##### Text to read #####

27. Business combinations
KRM22 Market Surveillance Limited
On 16 April 2020, KRM22 Central Limited acquired the remaining 40% issued share capital in KRM22 Market
Surveillance for a total consideration of £0.6m payable to Cinnober by way of a convertible loan note (“CLN”)
provided by the Company to Cinnober. On 28 June 2020, the CLN was converted into 1,454,434 new
ordinary shares at 38.4p per share in the Company and therefore no cash consideration was paid as part
of the acquisition.
KRM22 ProOpticus LLC
On 25 September 2018 KRM22 Americas Inc., a wholly owned subsidiary of KRM22 Central Limited,
acquired KRM22 ProOpticus LLC (formerly Prime Analytics LLC). The acquisition was for an initial
consideration of US$3.5m (£2.6m) cash and US$1.0m (£0.8m) in the Company’s ordinary shares together
with contingent consideration of US$3.0m (£2.3m). The contingent consideration, which could be satisfied
either cash or Company ordinary shares at the Company’s discretion, was payable in two equal tranches of
US$1.5m each in the event that KRM22 ProOpticus achieved US$3.0m revenue in the year ended 31
December 2019 and US$3.3m revenue in the year ended 31 December 2020.

#####

→ **Objective**
Reproduce the business combinations note word for word, from "27. Business combinations" to "of the acquisition.".

##### Dataset content #####

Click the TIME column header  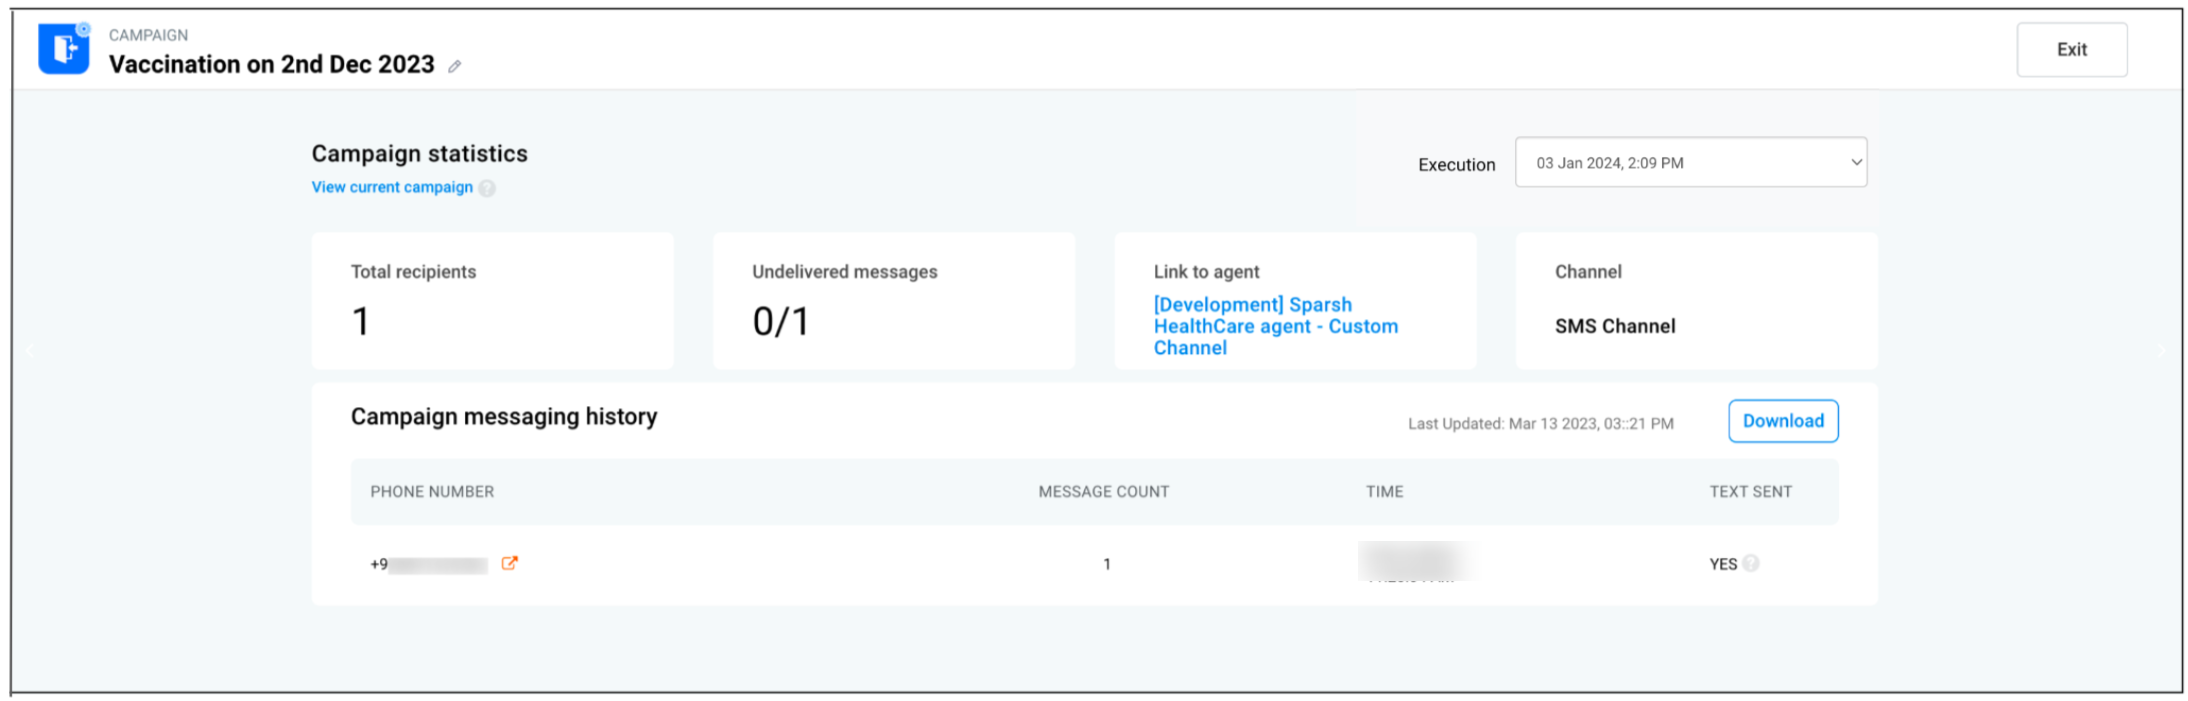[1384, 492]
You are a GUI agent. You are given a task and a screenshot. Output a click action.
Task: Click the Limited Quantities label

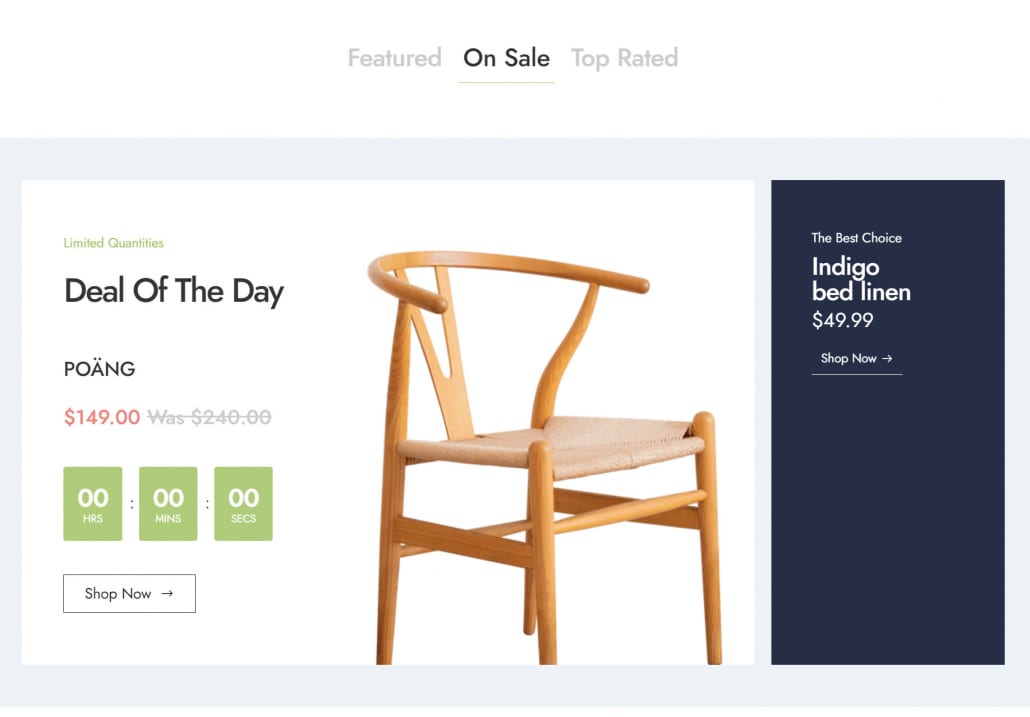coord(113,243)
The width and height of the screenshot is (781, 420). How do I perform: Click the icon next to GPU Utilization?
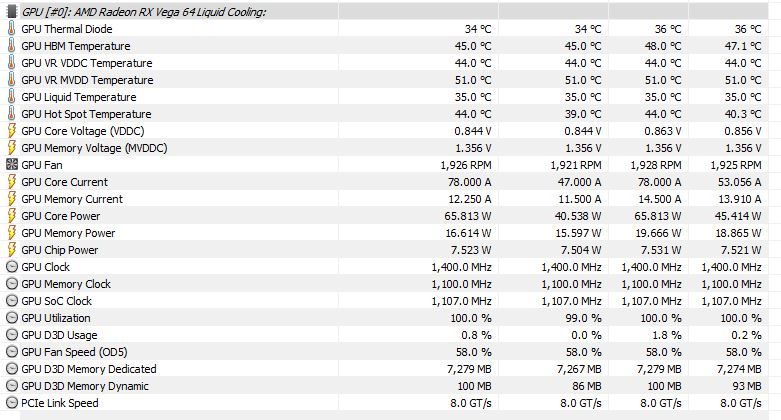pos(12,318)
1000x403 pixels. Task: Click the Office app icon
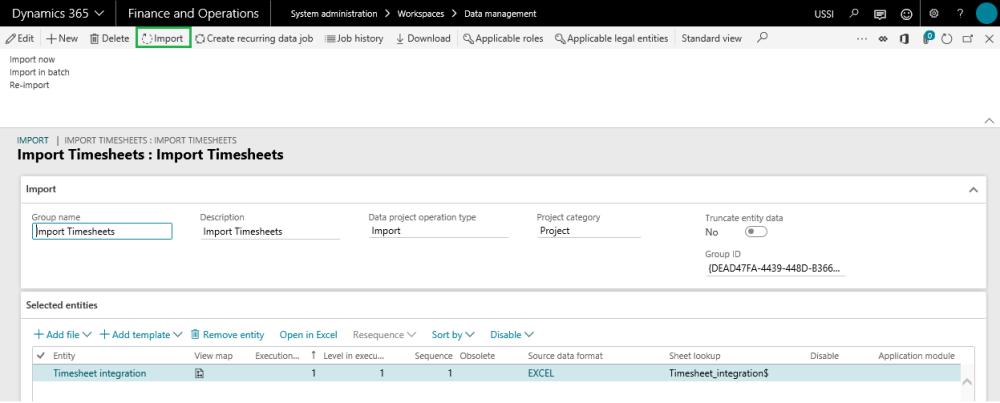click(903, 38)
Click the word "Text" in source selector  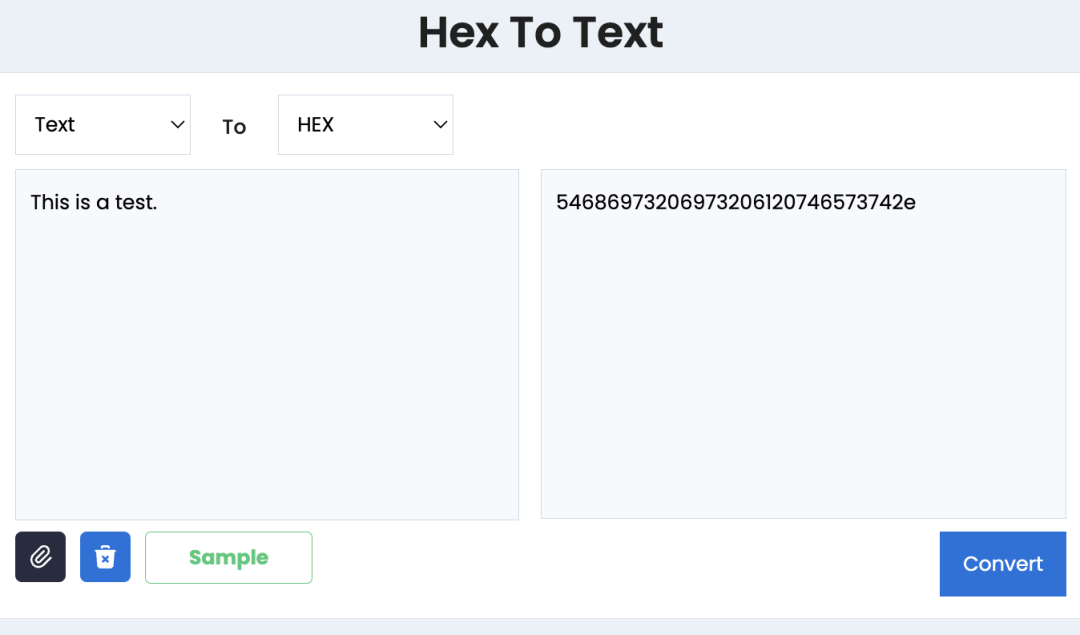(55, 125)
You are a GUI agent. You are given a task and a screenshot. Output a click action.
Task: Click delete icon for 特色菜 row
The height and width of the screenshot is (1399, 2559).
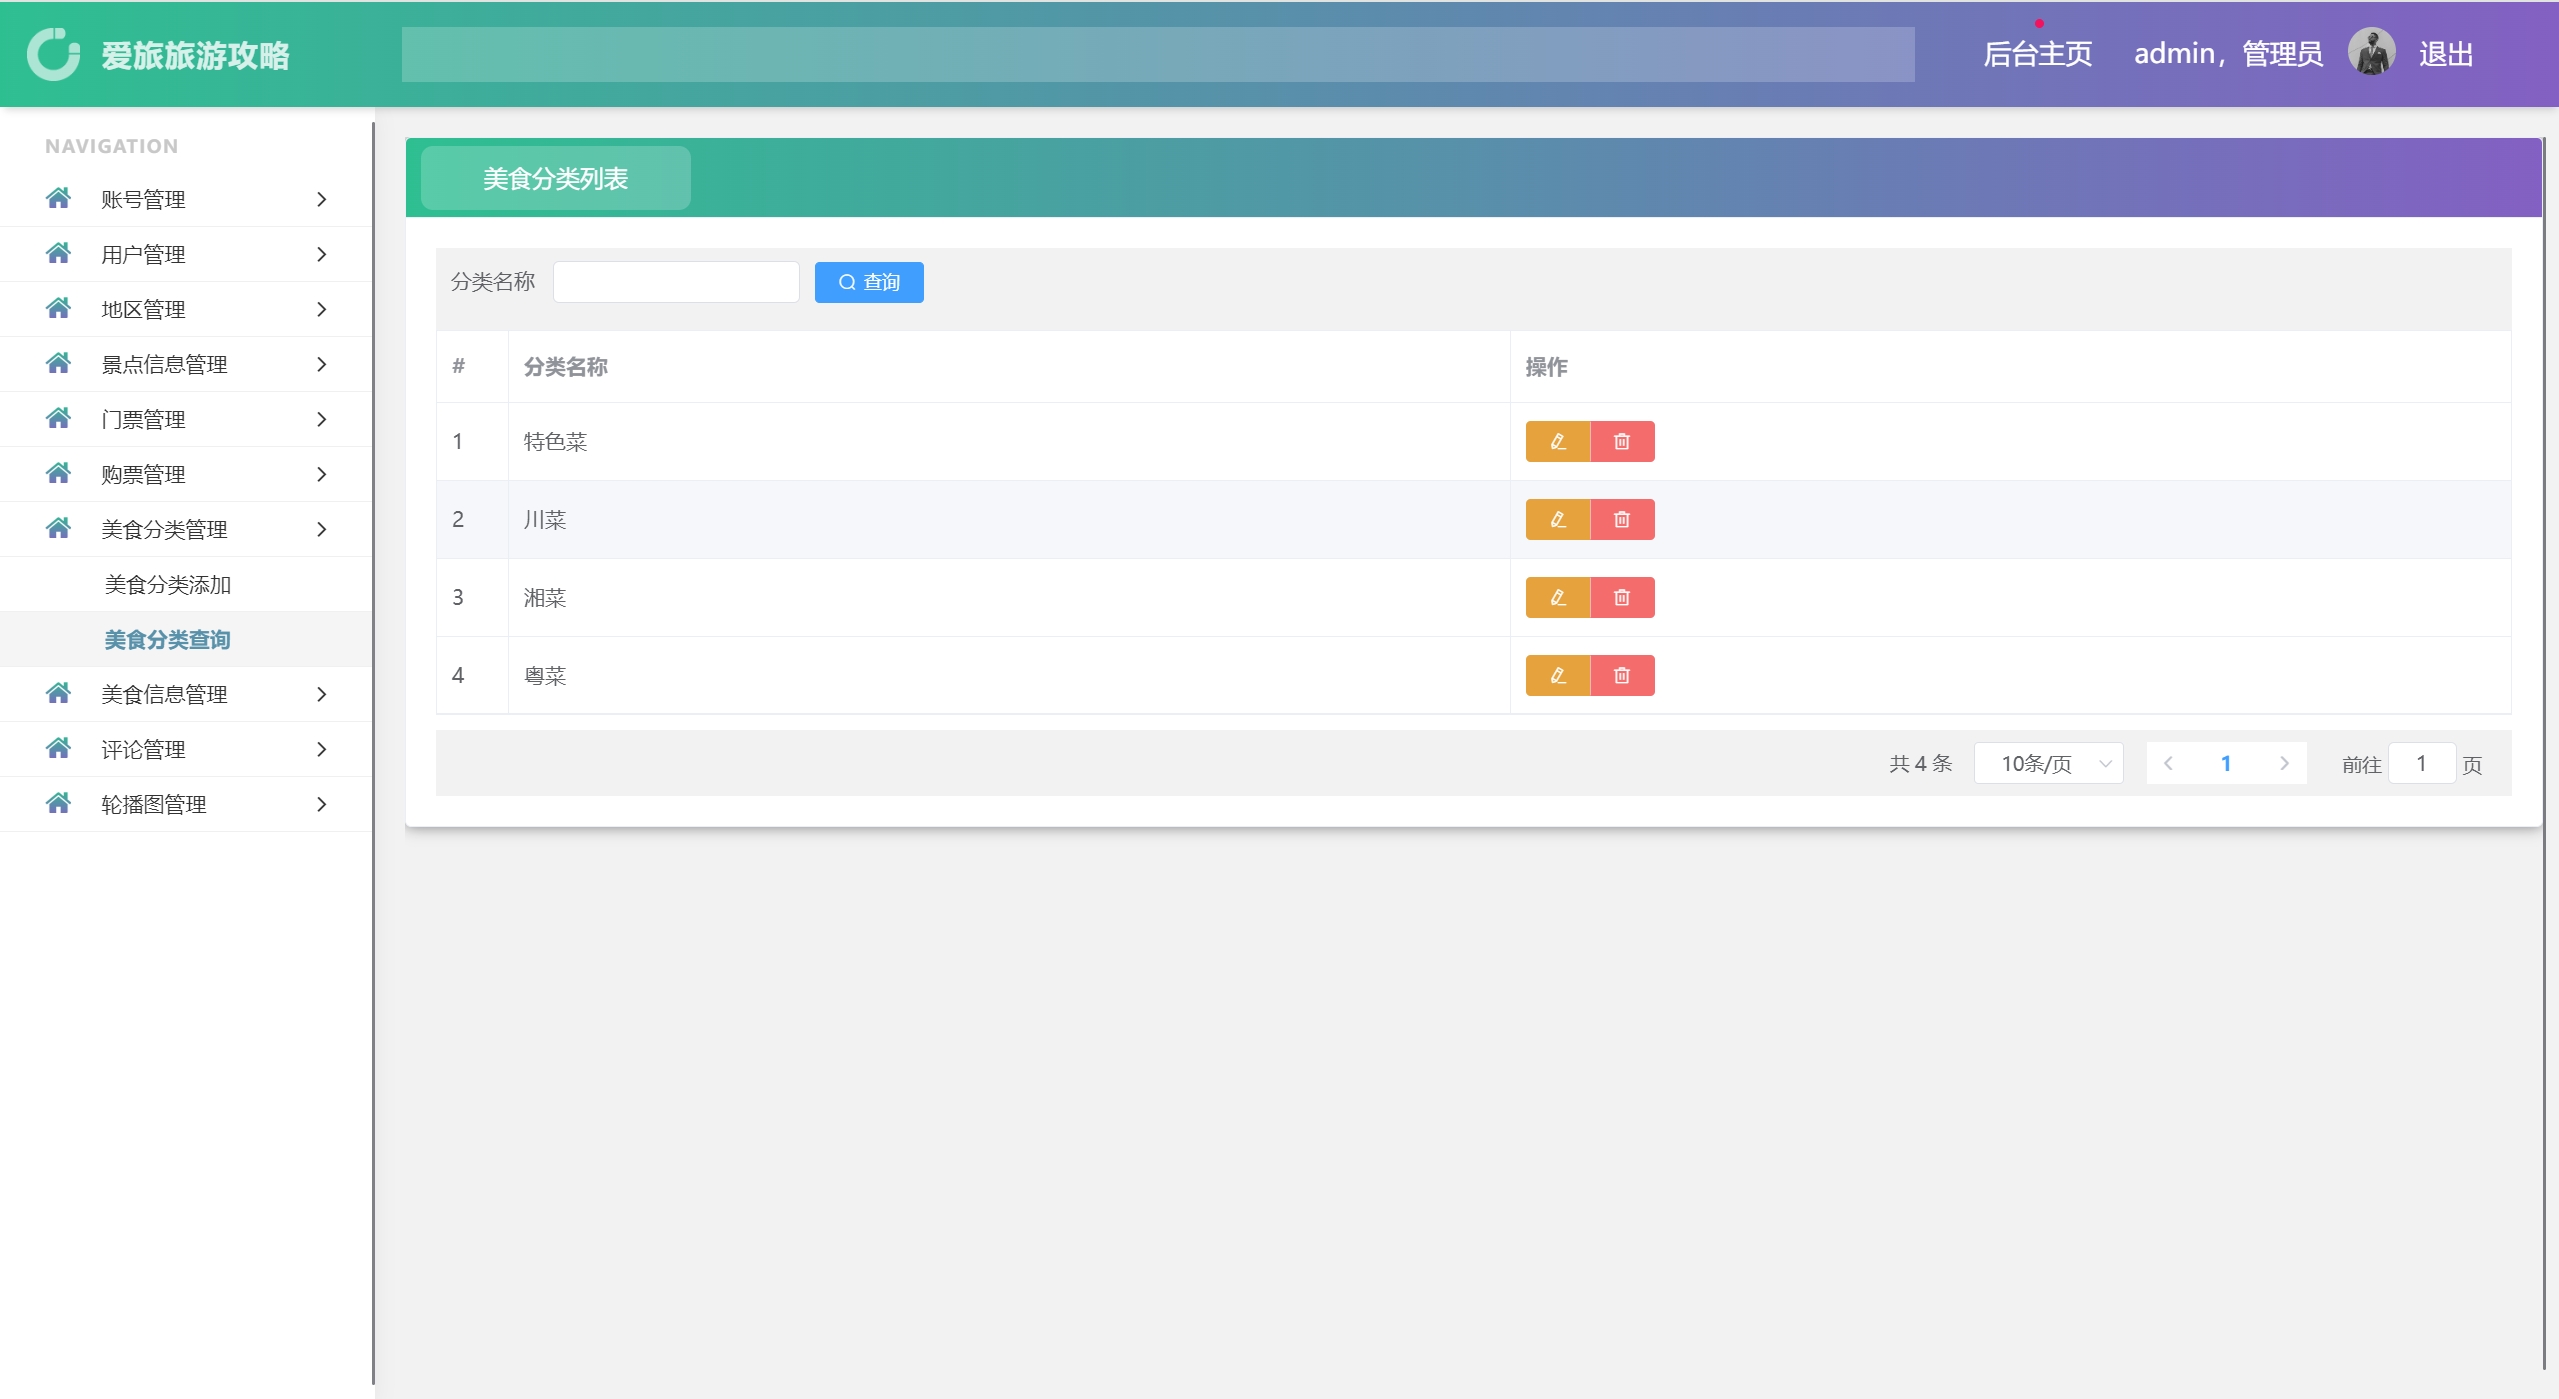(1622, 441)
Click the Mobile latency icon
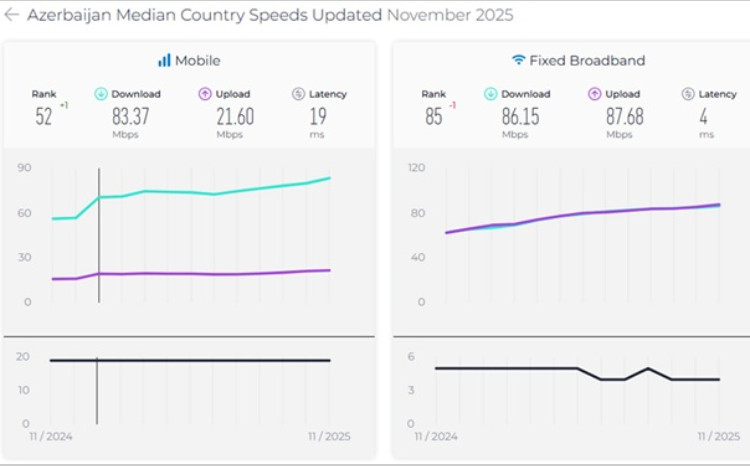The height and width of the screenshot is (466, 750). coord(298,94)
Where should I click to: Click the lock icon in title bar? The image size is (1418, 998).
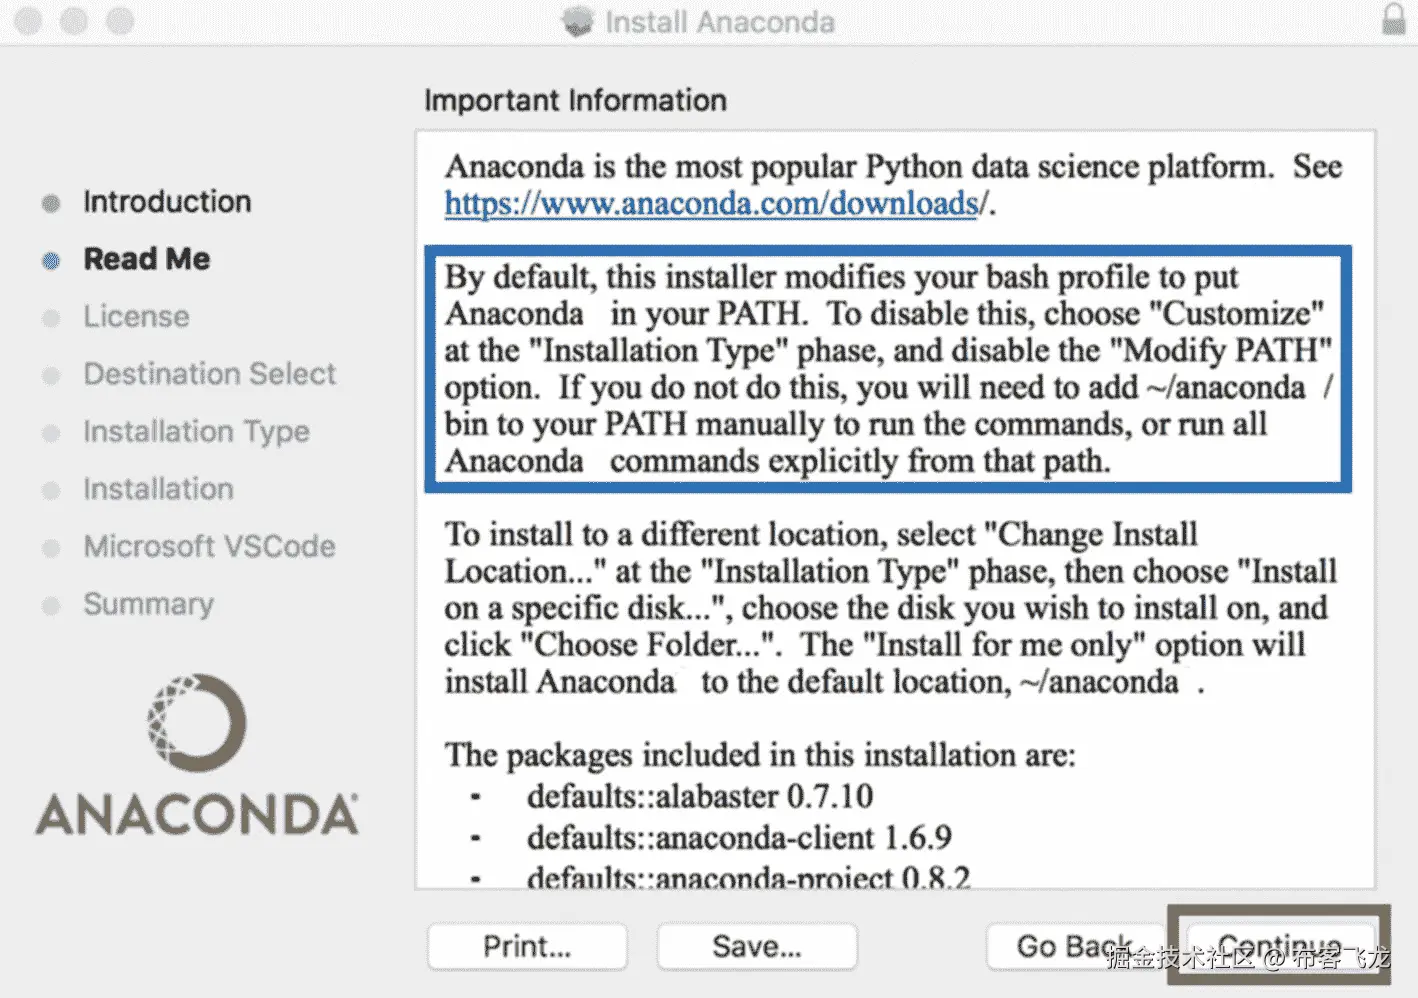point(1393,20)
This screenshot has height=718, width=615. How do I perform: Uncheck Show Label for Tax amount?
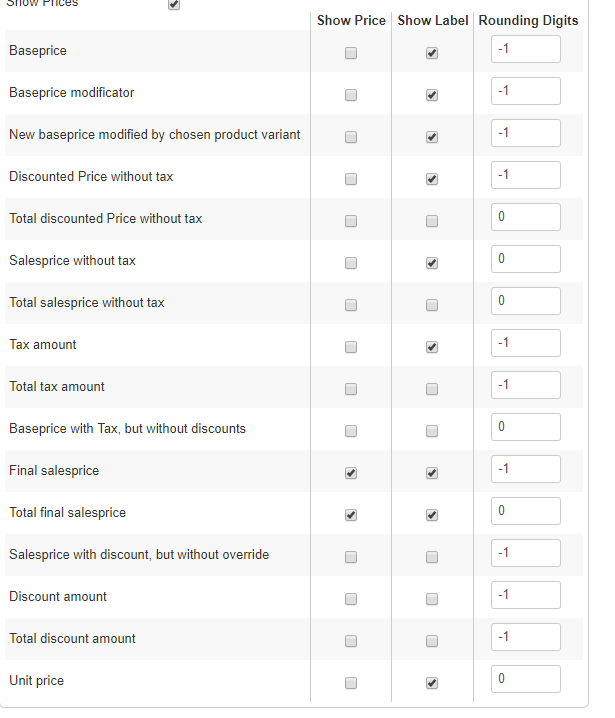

#####

→ **Exercise solution**
27. Business combinations
KRM22 Market Surveillance Limited
On 16 April 2020, KRM22 Central Limited acquired the remaining 40% issued share capital in KRM22 Market
Surveillance for a total consideration of £0.6m payable to Cinnober by way of a convertible loan note (“CLN”)
provided by the Company to Cinnober. On 28 June 2020, the CLN was converted into 1,454,434 new
ordinary shares at 38.4p per share in the Company and therefore no cash consideration was paid as part
of the acquisition.